"Presse"-Kommentar: Schulpropaganda (von Michael Fleischhacker)

Ausgabe vom 8. April 2003

Wien (OTS) - Heute protestieren die Lehrer gegen die von der Bildungsministerin angeordneten Stundenkürzungen. Mit ihnen protestieren viele Eltern, weil sie befürchten, dass diese Einschränkung des schulischen Bildungsangebotes die Zukunftschancen ihrer Kinder beeinträchtigen könnte. Aus dem Ministerium kommt der Hinweis, dass es sich um eine notwendige Entlastung der Kinder handle, dass nach dem Prinzip "Weniger ist mehr" agiert werden solle und dass der gewonnene Freiraum für Erholung zur Hebung des allgemeinen Leistungsniveaus führen werde.
Klingt irgendwie schwer nach Bildungsdebatte. Weit gefehlt: Was derzeit in Sachen Bildung geboten wird, kann als Beleg dafür gelten, dass es keines Krieges bedarf, um Propagandaschlachten zu inszenieren: Das Ministerium wirft den Lehrern vor, dass sie ohnehin immer gegen alles sind und mitnichten das Wohl der Kinder, sondern ihre eigenen Posten im Auge haben. Die protestierenden Eltern gelten damit folgerichtig als nützliche Idioten. Was ohnehin eine Freundlichkeit darstellt angesichts des ebenfalls schon gehörten Verdachts, dass es auch ihnen nicht um den bildungsmäßigen Fortschritt ihrer Sprösslinge gehe sondern um die Sorge, dass die Verkürzung der Aufbewahrungszeit in der Schule das eigene Freizeitvolumen schmälere.

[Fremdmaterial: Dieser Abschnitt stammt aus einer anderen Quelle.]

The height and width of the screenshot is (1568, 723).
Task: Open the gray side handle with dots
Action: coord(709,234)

Ehe man sich in den - am Ende ja doch unvermeidlichen -bildungspolitischen Nahkampf begibt, an dessen Ende gefallene Fächer und beschäftigungslose (Jung-)Lehrer stehen (oder liegen) werden, sollte man sich und der Bildungsministerin die Überprüfung jener Behauptungen nicht ersparen, mit denen sie ihre Maßnahme begründet:
Im Herbst 2002, als wieder einmal eine OECD-Studie ergab, dass die österreichischen Schüler mit Abstand am meisten Zeit in der Schule verbringen - das sagen die OECD-Studien seit zumindest zehn Jahren -, hatte sich Elisabeth Gehrer ja noch klar gegen Stundenreduktionen ausgesprochen. Ihren Sinneswandel begründet sie damit, dass man nun auch eine Studie erhalten habe, aus der hervorgehe, dass ein 13-Jähriger, Unterricht und Lernen zu Hause zusammengerechnet, im Schnitt 45 Stunden pro Woche arbeite.

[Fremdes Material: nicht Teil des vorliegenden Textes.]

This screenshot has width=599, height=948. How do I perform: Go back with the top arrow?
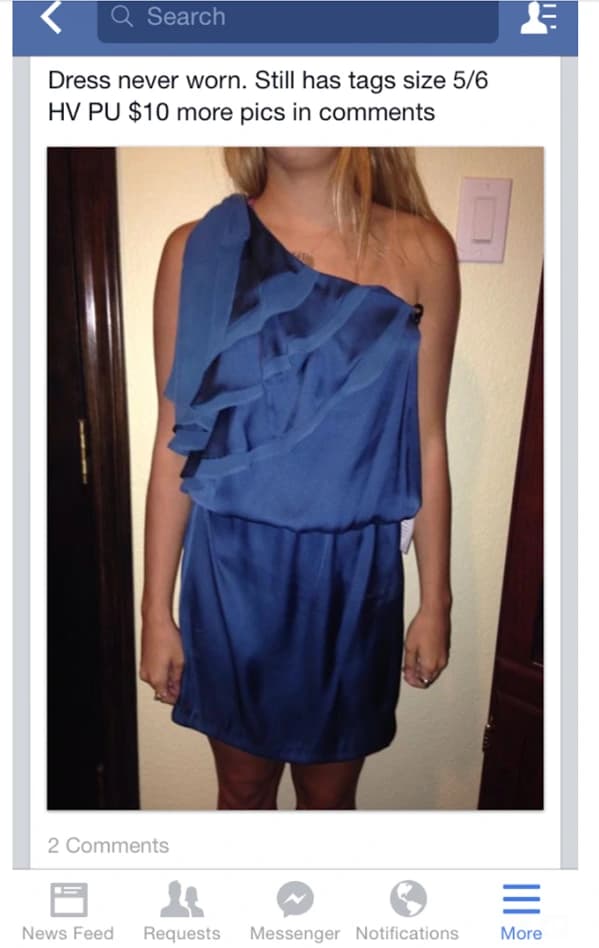point(51,16)
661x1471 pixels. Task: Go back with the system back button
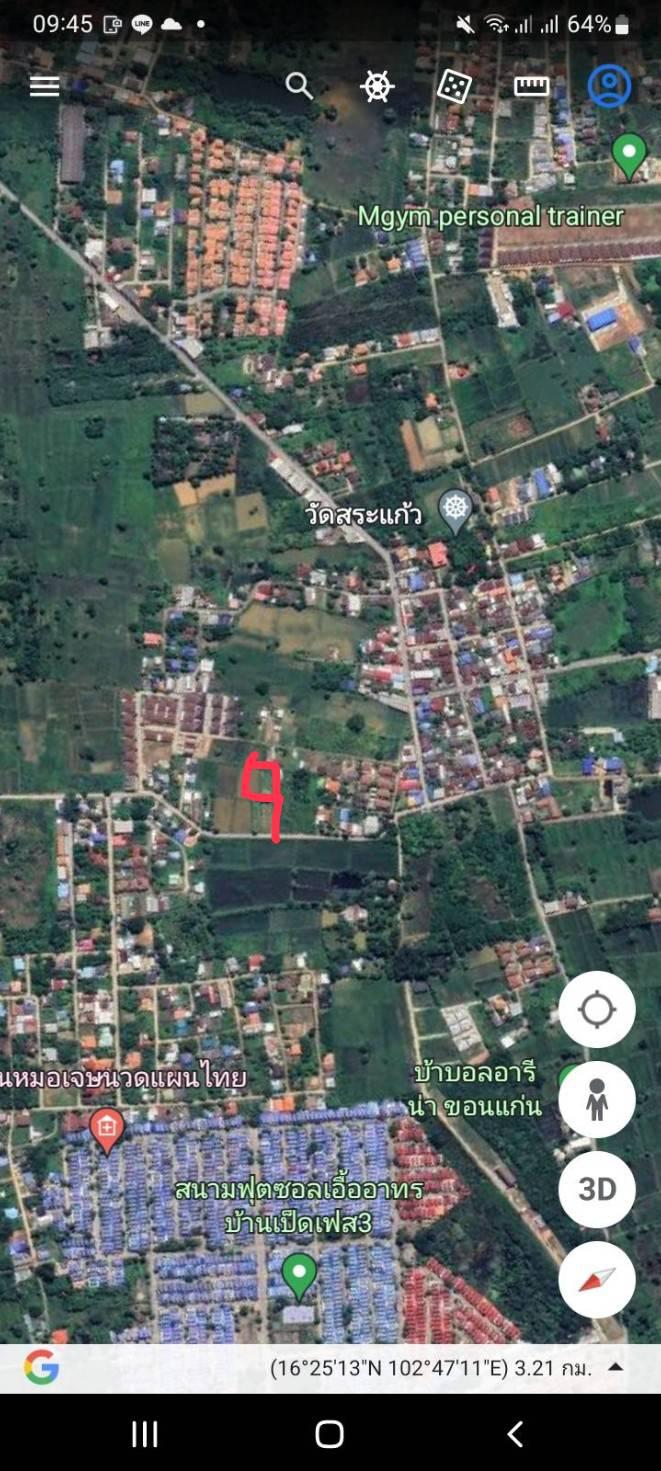click(515, 1434)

Eine reine Schutzbehauptung, wie ein Blick in die Archive zeigt:
Die vom Ministerium apostrophierte Studie wurde von der Psychologin Christiane Spiel mitverfasst, die schon 1996, im Gefolge des damaligen OECD-Berichts, eine derartige Studie veröffentlicht hate. Das damalige Ergebnis unterscheidet sich vom heutigen dadurch, dass die Belastung - unwesentlich - abgenommen hat. Warum sollte also jetzt plötzlich akuter Handlungsbedarf entstanden sein?
Es ist völlig klar, dass es für die Bildungsministerin keinen anderen Anlass zur jetzt verfügten Stundenkürzung gab, als die erwarteten 117 Millionen Euro Einsparungspotenzial. Das ist prinzipiell kein unmoralisches Ansinnen und auch Gehrers Einschätzung, dass der Protest der Lehrergewerkschaften nicht nur uneigennützige Motive hat, wird man einen gewissen Wahrheitsgehalt nicht absprechen können.
Man wird die bildungspolitische Debatte, die es eigentlich vor einer solchen Entscheidung gebraucht hätte, also nun im Nachhinein führen. Die Beiträge der zuständigen Ministerin zu dieser Debatte werden angesichts dessen, was sie bisher an Propaganda geliefert hat, allerdings nicht sehr glaubwürdig sein.